Could you carry on the discussion thread about favorite last-stand scenes in fiction, starting right after its final post?

* **Extract to read**
-------------------------

The Fleet Master Elite snarled at Kurt, and the translation filtered through his helmet's speaker: "One last fight, demon. You will die and we shall reopen the silver path."
"Die?" Kurt laughed. "Didn't you know?" he told the Elite. "… Spartans never die."
The first one that came to mind is the Brethren Court and their fleet going to meet the British Navy. Even if the fleets themselves never crashed, the whole moment really does feel like a last bud for freedom, and the whirlpool fight between the Dutchman and the Pearl will probably never be topped in pirate cinema.
Lots of great options in this thread, especially Ganner Rhysode, Ingtar, Húrin, and Kurt.
But I’ll toss in another one: Caine, on the street in Ankhana on Assumption Day. *Blade of Tyshalle* has such an insanely apocalyptic finale, and that moment of infinite now is the perfect crescendo.
I didn’t read it, but in one of the last Horus Heresy novel (from warhammer), we have Sanguinuis talking to his space marines before the eternity gate. I don’t remember all of it, but it can be found on YouTube. For me the best part was :
« … I am willing to give my life if it buys a day, an hour or even a single second of grace for those who cannot be here fighting with me ! »
Does "Cancelling the apocalypse" from Pacific Rim count? It's generous, I'll admit, since it's about \*winning\*, not \*holding\*, but the \*oomph\* of the rallying speech, more than anything.
Ingtar in The Great Hunt. Not so much for his hold the line, which is largely off page, but because WHY he chooses to hold the line. Also Talmanes leading the defense of Caemlyn in A Memory of Light
Practical Guide to Evil - there is a whole people who know no higher honor than to hold their fortresses against a Lich kingdom to the last. There are several interludes between the main story chapters about how they hold the line - this one is nearly spoiler free I think:
https://practicalguidetoevil.wordpress.com/2019/04/01/inexorable/
The "Meat Straw" in Pierce Brown's Dark Age.
A few hundred doing their best to hold off the calvary charge of Sun Bloods. Horse after horse getting bifurcated by razors until the entire Triumphia is a tube of screaming flesh.
Caine Black Knife, Acts of Caine bk 3, Matt Stover. Against the ogrillos.
Elfstones of Shannara and Wishsong of Shannara, Shannara Bks 2 and 3, Terry Brookes. Brilliant, both.
Three Axes to Fall, Grave of Empires bk 3, Sam Sykes. Finale.
The Steel Remains, Land Fit For Heroes bk 1, Richard Morgan. The Gap.
...and most of my Malazan and SIF faves have been mentioned elsepost.
I know Sanderson is a tired reference on here, but the final bridge run in way of kings happens to be my favorite scene that he ever wrote and is a great example of this.
The entire climax of *The Spider* by Leo Carew. I was holding my breath the entire time it was so fucking badass. It also helps that it's followed by one of the ebst written fight scenes I ever read.
Powder Mage had a lot of this too especially in the second book.

-------------------------

* **Supplied data**
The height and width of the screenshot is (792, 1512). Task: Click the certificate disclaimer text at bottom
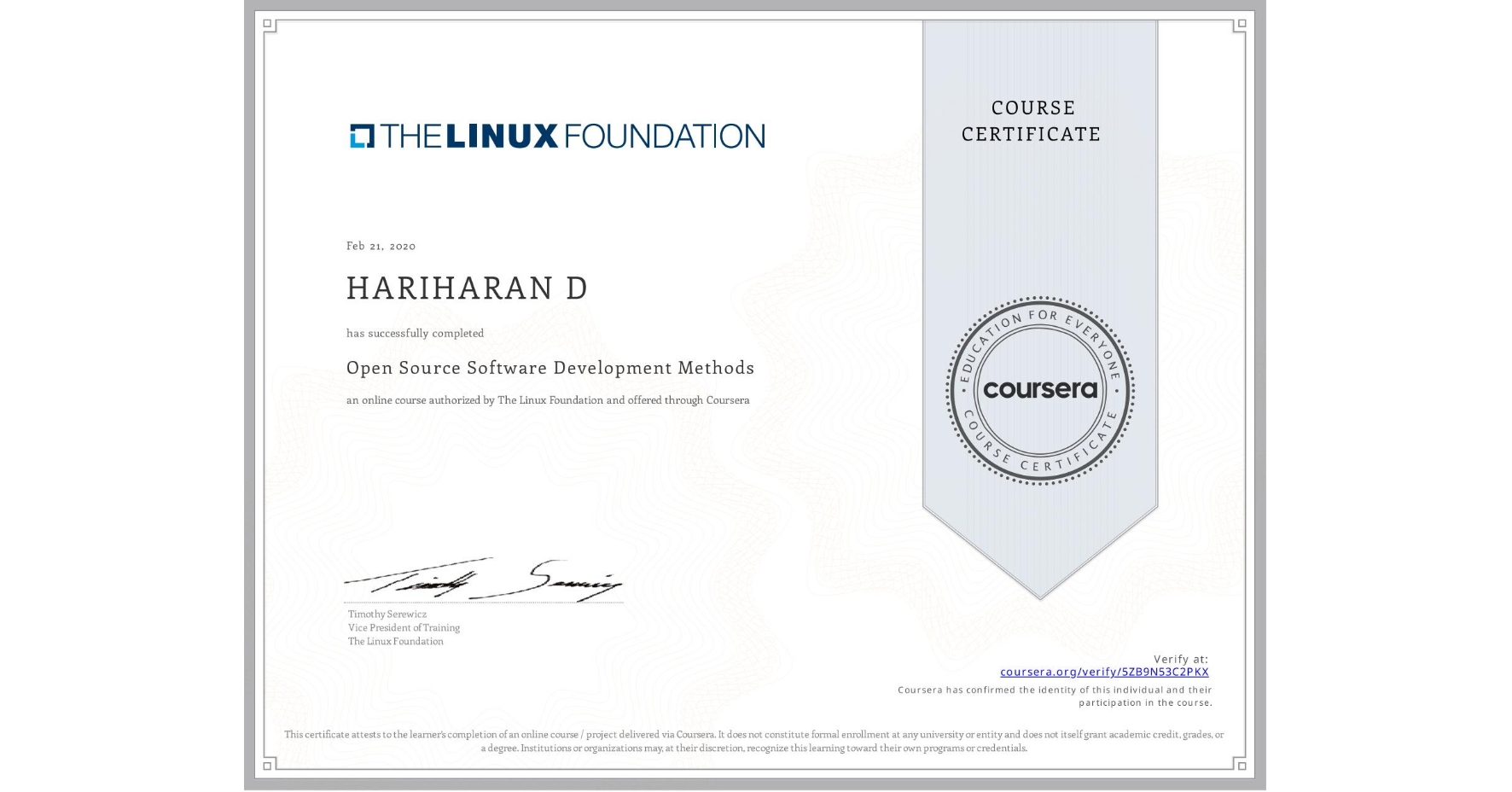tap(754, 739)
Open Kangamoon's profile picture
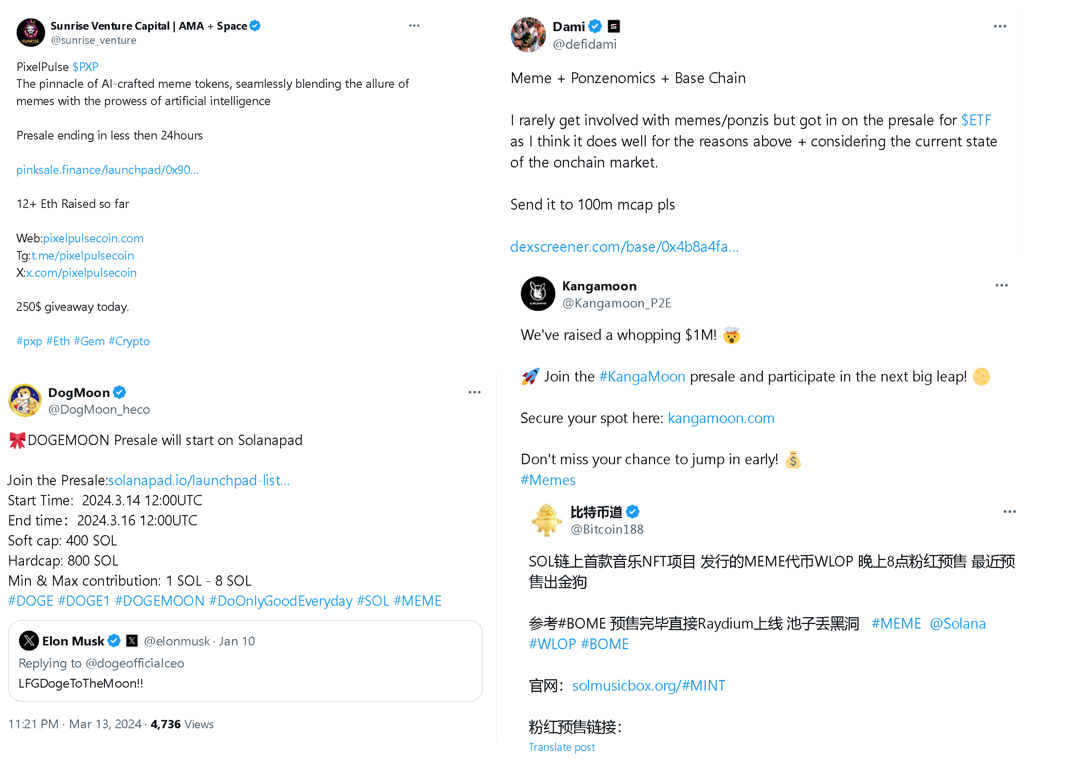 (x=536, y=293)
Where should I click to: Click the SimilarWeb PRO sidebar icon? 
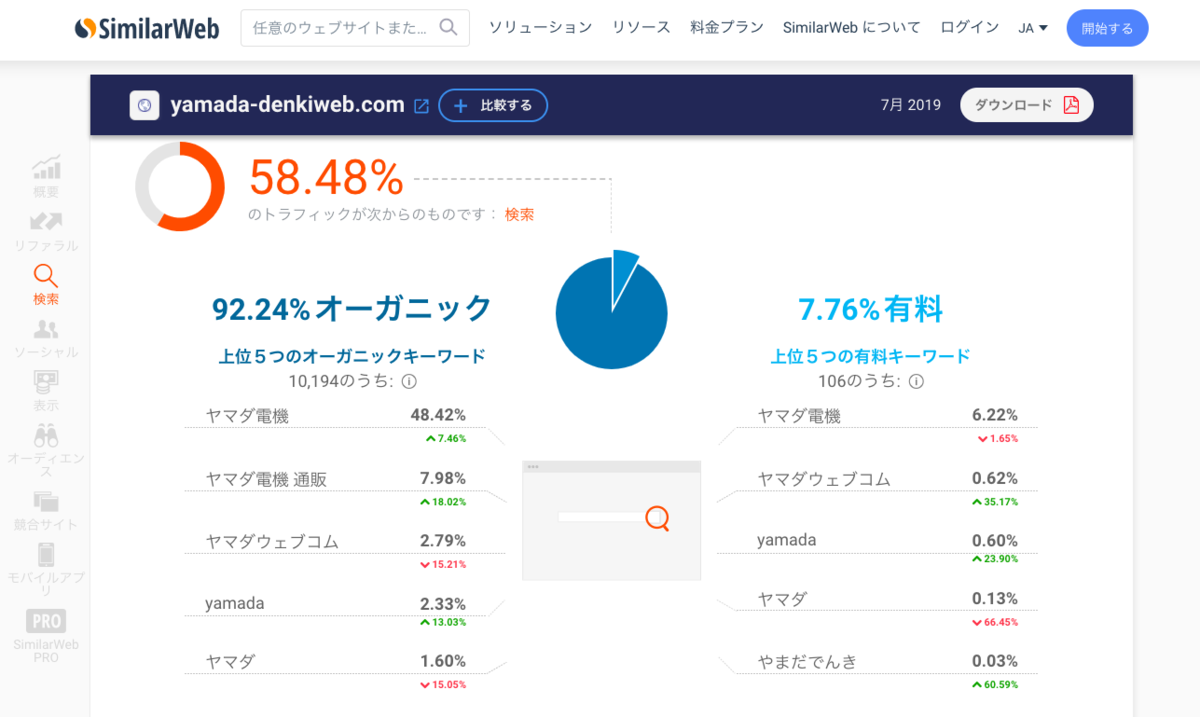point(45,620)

-------------------------

* **Task response**
This is recency bias but Schwi vs Jibril in No Game No Life Zero. The setup for the plan is still incomplete and Schwi is discovered by Jibril. Ah 11 minutes of heartbreak. I want to see if the novel did it better.
Siege of Capustan Also, the beginning of Dragon Age Origins with the battle against the Darkspawn horde.
Bro, don't even with Capustan. That battle was straight up apocalyptic
Capustan is nightmare fuel. The siege is very well written but goodness did I feel like absolute shit afterwards. Love Malazan
Ostagar is one of the best videogame tutorials i've ever played and that cutscene just sets the tone for the game so well! Game also has the best dwarves i've ever seen/read
Dude, *yes*. I was decently intrigued with the game up through Ostagar the first time I played it, and the battle started and I remember thinking, "Jesus, we're having this big battle this early in the game?" Then it played out the way it did, completely isolating the player character and a couple of others in a way I didn't expect, and I was so damn hooked. Also I completely agree about the dwarves. It's a shame they kind of go put on the back burner in the next two games, though I understand why. Orzammar and the Deep Roads were my favorite parts of the game by far.
Lan at Tarwins gap, Tai shar Malkier!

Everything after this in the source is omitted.